И следующим вечером, когда я вернулся после долгого совещания во флигеле с Хемингуэем, Ибарлусией, Гестом и другими, Мария бодрствовала и дожидалась меня. На старой каминной полке и на полу у постелей горели пять свечей. Потом была очередная жаркая ночь, только без бури в темноте — во всяком случае, за стенами дома. Однако внутри они продолжали бушевать еженощно, разумеется, если я не выходил в море на «Пилар» или — в последнее время — не следил далеко за полночь за Дельгадо.
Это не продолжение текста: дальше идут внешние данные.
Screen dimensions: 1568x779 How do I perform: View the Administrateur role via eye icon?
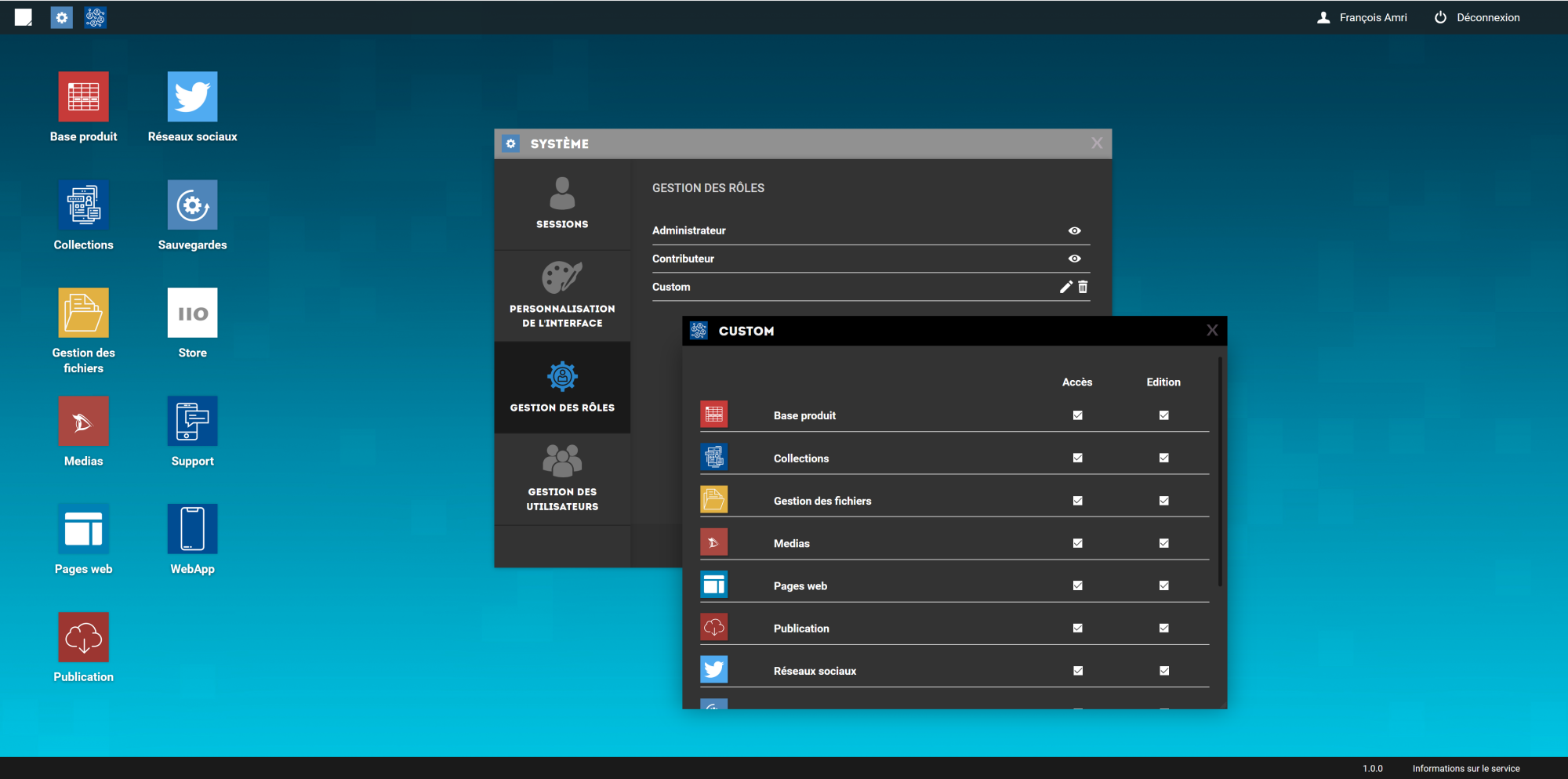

Я не могу найти оправдания этим неделям нашей близости. Мария Маркес была проституткой, за которой гонялись несколько убийц, и меня связывала с ней исключительно обязанность защищать ее жизнь. Однако события, ежедневно происходившие в финке — все возраставшее отчуждение между Хемингуэем и его женой, тепло и уют, возникшие с приездом мальчиков, долгие летние дни и ночи в море, общее ощущение праздника и безвременья, охватившее всех обитателей усадьбы, — заставили меня расслабиться, с нетерпением ждать ужина в нашем с Марией домике, и еще более — ночей страстной, молчаливой любви.
Как-то ночью, через две недели после того, как все это началось, Мария вдруг расплакалась. Она лежала у меня на груди, и я почувствовал ее слезы, ощутил, как ее тело содрогается от рыданий, которых она не могла сдержать. Я поднял ее лицо и поцелуями собрал слезы, потом поцеловал ее в губы. Это были первые наши поцелуи. За ними последовали другие, и им, казалось, не будет конца.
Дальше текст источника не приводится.